今16階かー、少し前なんだよね。んーまあいいか」
深く考える前にチーン。20階に到着。
分厚い両開きのドアを開けて中へ入ると
薄暗い部屋に椅子が幾つも並べてある。
既に数名の客も座っている様だ
そして天井には、夜空の様な空間。
アリサは、近くの椅子に座りリラックスする。
ポワン
投影機がオリオン座を映し出し、下にその星座の名前が。
「成程。あっ、あの星座見た事ある。
こんな形でオリオン座なんだね、
縦にした鼓みたいなのにね
でもこうしてるとなんか眠くなるー。ふぁー」
ポワン ポワン
次々と星座が現れては消える。ふと右上の方を見る。
すると浮かんでは消えて、別の星座が現れるという
ルールを無視し、独立して少しずつ、だが確実に
ポツポツと一つずつ星が増えている。一体何であろうか?
よく見てみる。すると……なんと!
少しずつ何かの形になって行く。
頭の上に丸い耳が2つついた、オーナーの様な顔。
星達が、光が! ユッキーを形作っているではないか!
これは正しく隠れユッキーである。
流石にその下に名前は書いていない。
ここはプラネタリウム。
小学生も学習に利用しているのに
こんな偽者を見ては間違った知識を得てしまう。
いや、それ以前に幼く尊い命を削られてしまう。
何とかしなくては!
「えっ? まさかこれは! く……脳が痛い。でも!」
パシャリ
消える前に何とか撮影成功。
しかし、アリサの脳にも大きいダメージが残る。
「こ、このホテル、こんな事もして来るのか。
確かに写真だけとは言っていないもんな。
あんなのマジックで塗り潰せる訳ないじゃない。
あれ? ……なんか頭がズキズキする……
あいつを消さないとみんなにも被害が出ちゃうわ。
でも、一体どうすれば……
あの機械をぶっこわ……うーん流石に駄目よね……」
「はい、お客さんこれで終わりよ。また来てね!」
アリサの思考を係の人に遮られてしまう。
「え? でも、悪魔がまだ……」
「悪魔座なんてないわよ? 大熊座と勘違いしてない?
しかし、あなたかなり小さくない?」
失礼な事を言う係のお姉さん。
「はい、そうでした
でも私、そんなに小さくは無いと思いますよ?」
(仕方ないか、部屋に戻って考えなくっちゃ)
「楽しかったねー。あれ?
何か頭が痛いんだけど……どうしよう。
そうだ、40階に植物園があるらしいから
そこでゆっくり休もうかしら?」
「そうしましょう。
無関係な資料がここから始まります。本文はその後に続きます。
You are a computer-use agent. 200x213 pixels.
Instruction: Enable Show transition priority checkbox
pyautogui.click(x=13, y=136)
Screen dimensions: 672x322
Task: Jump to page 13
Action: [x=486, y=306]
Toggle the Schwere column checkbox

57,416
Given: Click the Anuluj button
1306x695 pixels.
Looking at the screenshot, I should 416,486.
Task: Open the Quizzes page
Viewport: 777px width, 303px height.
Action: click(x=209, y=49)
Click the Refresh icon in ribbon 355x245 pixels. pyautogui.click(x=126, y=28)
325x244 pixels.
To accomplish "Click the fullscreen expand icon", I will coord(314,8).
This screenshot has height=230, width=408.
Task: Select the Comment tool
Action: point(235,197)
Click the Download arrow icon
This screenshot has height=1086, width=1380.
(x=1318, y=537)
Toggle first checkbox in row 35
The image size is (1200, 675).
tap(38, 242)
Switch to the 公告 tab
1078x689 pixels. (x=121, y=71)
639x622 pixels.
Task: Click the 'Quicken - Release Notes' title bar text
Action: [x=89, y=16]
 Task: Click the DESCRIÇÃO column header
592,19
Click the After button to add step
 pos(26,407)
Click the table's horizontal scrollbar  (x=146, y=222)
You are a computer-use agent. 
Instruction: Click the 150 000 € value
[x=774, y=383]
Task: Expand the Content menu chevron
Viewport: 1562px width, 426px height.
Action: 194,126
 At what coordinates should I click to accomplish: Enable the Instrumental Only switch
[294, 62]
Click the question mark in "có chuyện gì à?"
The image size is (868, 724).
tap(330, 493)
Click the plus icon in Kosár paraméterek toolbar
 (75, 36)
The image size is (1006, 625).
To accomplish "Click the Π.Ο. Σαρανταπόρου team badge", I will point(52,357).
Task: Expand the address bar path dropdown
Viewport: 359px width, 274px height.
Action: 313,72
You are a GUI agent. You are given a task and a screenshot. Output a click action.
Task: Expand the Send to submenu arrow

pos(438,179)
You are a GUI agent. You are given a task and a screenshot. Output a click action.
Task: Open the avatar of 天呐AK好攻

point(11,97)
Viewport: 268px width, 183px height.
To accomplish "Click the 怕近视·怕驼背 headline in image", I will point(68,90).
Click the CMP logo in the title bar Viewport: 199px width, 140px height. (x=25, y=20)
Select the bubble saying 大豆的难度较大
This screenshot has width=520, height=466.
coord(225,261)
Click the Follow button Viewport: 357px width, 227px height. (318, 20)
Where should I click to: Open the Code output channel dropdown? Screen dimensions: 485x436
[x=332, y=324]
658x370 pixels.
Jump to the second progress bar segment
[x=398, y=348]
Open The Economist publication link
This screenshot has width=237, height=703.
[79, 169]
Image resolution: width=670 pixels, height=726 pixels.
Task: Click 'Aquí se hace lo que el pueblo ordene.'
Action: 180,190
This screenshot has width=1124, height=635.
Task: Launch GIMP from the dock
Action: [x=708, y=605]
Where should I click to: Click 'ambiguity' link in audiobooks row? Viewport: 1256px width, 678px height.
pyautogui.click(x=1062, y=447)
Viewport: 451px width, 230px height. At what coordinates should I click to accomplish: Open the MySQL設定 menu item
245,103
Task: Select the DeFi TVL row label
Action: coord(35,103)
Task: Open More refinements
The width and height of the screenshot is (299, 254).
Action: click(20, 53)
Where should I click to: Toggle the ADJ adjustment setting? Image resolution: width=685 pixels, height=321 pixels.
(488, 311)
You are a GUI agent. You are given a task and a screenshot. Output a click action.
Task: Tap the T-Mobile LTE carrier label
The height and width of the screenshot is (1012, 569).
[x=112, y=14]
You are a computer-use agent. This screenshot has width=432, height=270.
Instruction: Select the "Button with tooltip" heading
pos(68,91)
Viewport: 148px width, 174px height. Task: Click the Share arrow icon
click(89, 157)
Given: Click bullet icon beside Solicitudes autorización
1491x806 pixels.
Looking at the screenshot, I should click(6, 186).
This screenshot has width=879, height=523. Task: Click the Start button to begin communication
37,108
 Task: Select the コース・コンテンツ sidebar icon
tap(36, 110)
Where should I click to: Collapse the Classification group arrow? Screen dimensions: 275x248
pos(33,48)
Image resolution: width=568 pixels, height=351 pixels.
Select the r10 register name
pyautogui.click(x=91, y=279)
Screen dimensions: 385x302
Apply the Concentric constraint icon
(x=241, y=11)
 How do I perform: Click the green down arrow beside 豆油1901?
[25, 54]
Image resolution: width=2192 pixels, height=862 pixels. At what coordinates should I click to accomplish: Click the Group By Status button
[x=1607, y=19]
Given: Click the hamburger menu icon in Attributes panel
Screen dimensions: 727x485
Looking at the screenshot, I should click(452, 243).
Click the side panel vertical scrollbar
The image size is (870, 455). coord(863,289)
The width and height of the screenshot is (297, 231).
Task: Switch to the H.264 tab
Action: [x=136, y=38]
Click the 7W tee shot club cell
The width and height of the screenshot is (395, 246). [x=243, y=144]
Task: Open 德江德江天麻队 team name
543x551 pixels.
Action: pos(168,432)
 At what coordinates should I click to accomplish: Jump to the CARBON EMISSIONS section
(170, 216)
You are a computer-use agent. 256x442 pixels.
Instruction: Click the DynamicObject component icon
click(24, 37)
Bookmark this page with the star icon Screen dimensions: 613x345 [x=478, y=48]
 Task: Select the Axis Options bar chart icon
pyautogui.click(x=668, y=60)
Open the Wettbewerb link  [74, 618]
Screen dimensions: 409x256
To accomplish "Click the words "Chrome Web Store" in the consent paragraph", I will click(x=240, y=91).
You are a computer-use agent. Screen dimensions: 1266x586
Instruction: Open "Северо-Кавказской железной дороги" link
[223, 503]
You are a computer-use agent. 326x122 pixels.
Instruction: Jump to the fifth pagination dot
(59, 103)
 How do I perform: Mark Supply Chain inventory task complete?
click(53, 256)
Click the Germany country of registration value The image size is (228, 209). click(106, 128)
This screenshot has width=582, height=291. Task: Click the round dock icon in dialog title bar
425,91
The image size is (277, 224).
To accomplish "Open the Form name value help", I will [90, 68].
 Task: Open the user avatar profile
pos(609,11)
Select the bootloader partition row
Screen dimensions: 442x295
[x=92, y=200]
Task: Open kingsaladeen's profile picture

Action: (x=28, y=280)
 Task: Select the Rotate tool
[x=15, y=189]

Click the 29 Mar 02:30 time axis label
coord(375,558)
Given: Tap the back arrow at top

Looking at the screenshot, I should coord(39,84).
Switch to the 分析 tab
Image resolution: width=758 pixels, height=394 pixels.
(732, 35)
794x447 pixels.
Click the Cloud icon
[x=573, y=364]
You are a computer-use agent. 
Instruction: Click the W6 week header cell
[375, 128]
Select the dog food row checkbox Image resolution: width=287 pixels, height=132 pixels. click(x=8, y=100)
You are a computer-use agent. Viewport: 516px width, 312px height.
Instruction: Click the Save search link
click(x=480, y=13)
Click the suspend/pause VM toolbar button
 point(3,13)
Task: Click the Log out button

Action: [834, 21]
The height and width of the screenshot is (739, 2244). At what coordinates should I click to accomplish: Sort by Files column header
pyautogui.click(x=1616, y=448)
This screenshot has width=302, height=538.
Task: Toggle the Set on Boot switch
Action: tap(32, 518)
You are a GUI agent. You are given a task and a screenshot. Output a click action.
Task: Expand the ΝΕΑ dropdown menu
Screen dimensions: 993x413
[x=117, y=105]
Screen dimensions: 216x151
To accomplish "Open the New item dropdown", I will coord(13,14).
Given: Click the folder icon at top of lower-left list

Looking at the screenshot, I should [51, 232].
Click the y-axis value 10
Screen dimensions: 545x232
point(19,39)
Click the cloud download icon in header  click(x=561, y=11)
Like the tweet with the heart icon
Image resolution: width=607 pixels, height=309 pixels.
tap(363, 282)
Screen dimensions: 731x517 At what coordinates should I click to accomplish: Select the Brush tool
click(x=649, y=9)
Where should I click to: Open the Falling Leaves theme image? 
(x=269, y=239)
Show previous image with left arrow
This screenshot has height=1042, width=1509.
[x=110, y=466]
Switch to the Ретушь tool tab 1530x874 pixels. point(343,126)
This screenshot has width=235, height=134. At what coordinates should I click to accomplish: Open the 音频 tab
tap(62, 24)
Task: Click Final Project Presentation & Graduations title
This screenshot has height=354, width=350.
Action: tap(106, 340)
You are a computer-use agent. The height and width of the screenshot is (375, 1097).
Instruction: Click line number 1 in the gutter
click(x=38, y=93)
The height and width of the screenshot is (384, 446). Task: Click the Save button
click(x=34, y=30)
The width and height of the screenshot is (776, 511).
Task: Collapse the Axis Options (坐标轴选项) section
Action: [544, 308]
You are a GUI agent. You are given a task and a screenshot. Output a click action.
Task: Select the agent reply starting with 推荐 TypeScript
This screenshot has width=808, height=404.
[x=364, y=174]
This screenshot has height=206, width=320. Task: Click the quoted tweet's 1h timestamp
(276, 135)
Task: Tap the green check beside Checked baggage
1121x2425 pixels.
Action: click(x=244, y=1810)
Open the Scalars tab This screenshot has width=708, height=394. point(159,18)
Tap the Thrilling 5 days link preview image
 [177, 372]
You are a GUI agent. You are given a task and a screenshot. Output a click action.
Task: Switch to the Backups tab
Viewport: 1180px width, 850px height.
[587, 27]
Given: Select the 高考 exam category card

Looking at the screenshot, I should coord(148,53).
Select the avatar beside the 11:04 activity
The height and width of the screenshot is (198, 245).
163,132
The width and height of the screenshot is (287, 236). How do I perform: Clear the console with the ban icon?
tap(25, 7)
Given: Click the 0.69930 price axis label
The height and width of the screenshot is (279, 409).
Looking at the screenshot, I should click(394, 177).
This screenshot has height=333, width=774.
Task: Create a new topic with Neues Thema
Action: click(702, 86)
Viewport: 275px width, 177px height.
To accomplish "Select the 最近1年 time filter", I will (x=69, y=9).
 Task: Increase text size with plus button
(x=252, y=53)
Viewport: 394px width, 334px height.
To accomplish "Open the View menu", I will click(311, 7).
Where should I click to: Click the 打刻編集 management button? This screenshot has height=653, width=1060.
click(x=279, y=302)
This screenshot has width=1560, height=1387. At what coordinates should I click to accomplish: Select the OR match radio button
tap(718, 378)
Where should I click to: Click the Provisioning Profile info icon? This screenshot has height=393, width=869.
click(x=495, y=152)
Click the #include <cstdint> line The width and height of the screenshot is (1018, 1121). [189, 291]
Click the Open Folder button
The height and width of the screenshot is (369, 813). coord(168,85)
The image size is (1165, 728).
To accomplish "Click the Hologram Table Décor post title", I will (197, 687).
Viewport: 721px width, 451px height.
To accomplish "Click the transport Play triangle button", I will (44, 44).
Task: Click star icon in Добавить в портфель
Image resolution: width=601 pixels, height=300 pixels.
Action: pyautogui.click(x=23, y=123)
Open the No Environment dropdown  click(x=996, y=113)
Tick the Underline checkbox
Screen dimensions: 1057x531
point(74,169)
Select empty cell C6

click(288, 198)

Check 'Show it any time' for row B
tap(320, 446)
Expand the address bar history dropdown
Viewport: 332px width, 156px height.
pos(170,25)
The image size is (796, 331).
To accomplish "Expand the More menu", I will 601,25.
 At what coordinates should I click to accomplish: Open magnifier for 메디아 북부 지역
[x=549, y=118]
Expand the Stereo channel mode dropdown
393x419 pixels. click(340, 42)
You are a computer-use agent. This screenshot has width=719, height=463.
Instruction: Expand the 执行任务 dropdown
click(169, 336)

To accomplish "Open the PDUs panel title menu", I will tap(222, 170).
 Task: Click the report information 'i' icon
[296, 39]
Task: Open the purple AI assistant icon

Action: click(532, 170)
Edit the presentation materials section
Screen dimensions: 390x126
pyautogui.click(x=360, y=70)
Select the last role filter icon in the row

僕も何だか足がガクガクするよ……」
他の客達も、ユッキーをぼんやりと視界に入れたせいか
色々な症状を訴える。
恐らくユッキーとして認識出来ていなくても
視界に入っただけでその悪魔は人を蝕む様だ。
ただ、植物園に行けば治るかも知れないと言うのだ。
「何々? 40階に植物園かー。
少し寄り道になるけど行ってみよう」
アリサも客達の後を付いていく事に。